Until tonight, Brandon Phinney was a model for one genre of elected Libertarian: The party-switcher.
The New Hampshire state representative, elected to the 400-member body in 2016 as a Republican, switched to Libertarian in June 2017 after watching the machinery of allegedly small-government Republicanism up close. "I saw how they wanted to spend all of our money," he recalled to me in an interview this summer, "and that immediately set off every red flag imaginable." He targeted archaic laws to be stricken from the books, helped effectively legalize visiting bands drinking beer on stage, and prepped for his first election wearing the "L" right there on his sweater.
With a win tonight, Phinney could demonstrate that the most libertarian among Republicans can safely switch to the more ideologically sympatico smaller party, and still protect a seat. Other major-party politicians, surely, would take note in these polarizing times.
Phinney did not win.
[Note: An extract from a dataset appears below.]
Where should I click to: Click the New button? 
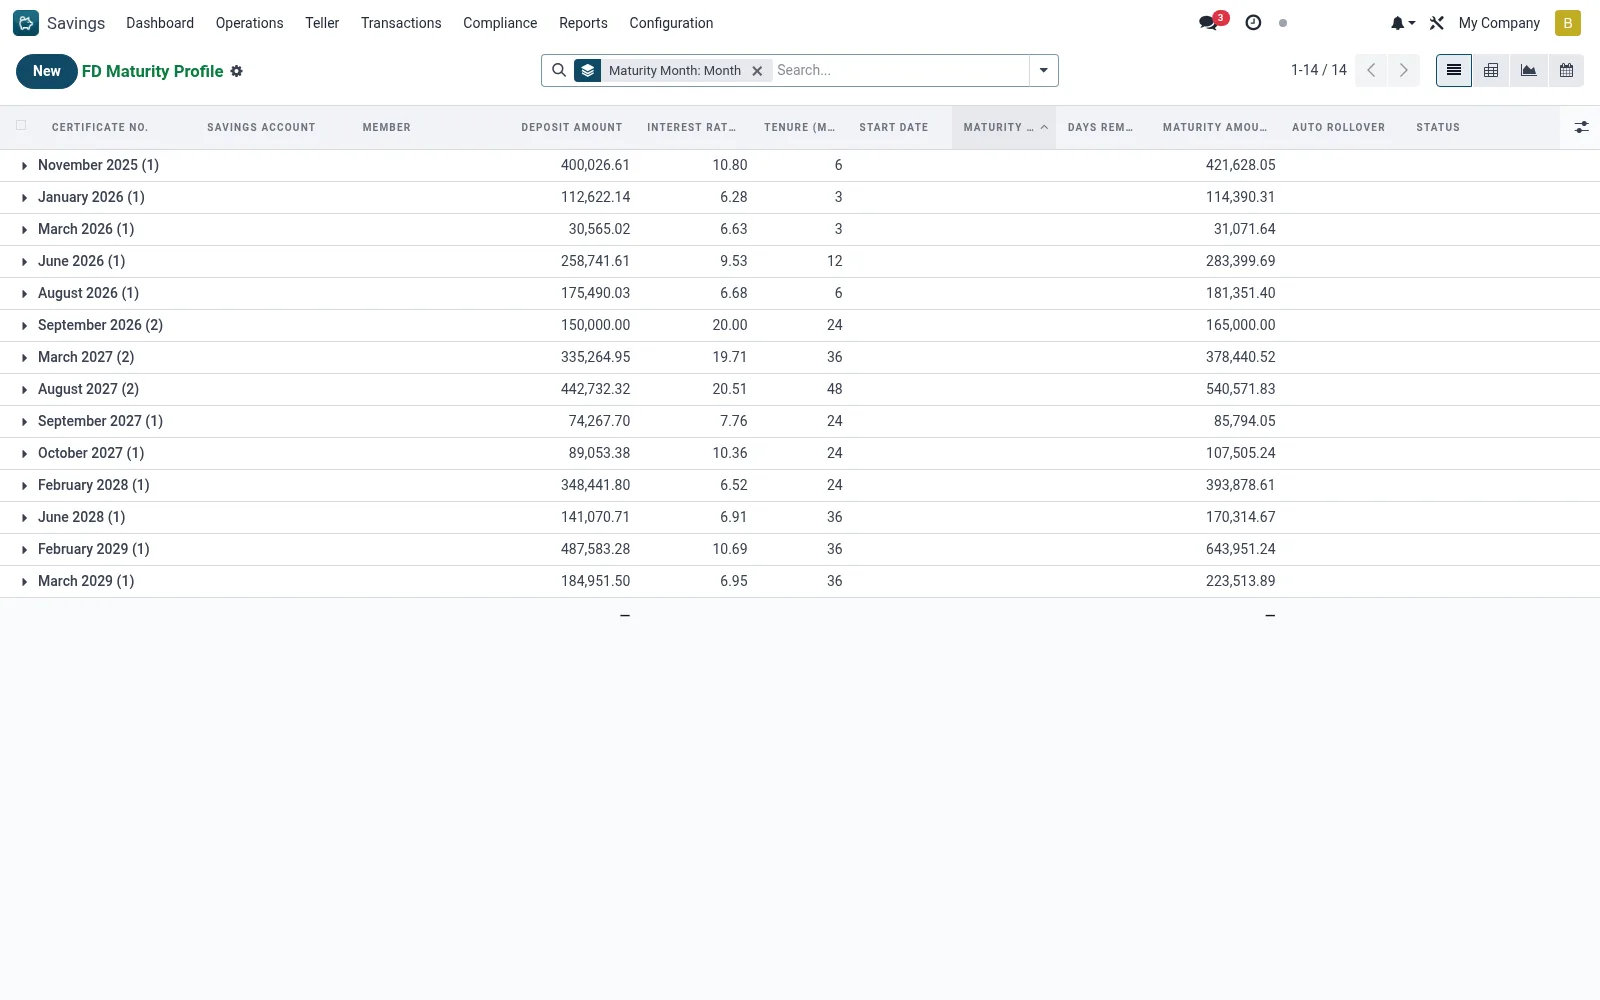(x=47, y=71)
He got trounced.
"After two years of voting to protect personal freedom, control spending, provide transparency and after two years of proposing legislation to do the same (with two bills as a prime sponsor signed into law)," Phinney wrote on his Facebook page, "my district rewarded me with 377 votes." It got more bitter from there:
As the incumbent State Representative who is capable of thinking for himself, isn't a brainless pawn for a political party and works very hard for all NH residents, this election sent me the message that they do not want that kind of representation.
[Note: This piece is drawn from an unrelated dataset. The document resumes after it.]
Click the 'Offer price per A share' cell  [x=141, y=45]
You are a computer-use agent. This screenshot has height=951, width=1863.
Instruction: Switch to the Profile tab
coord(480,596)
The Democratic candidate, who barely campaigned, received 1,548 votes. The Republican, who did NOTHING but put out yard signs, received 1,720 votes.
I received 377 votes.
In another post, Phinney complained that "voters care more about party than literally anything else and that's the biggest problem in this country. The Republican victor is going to be just another pawn for the party, going along with whatever they say."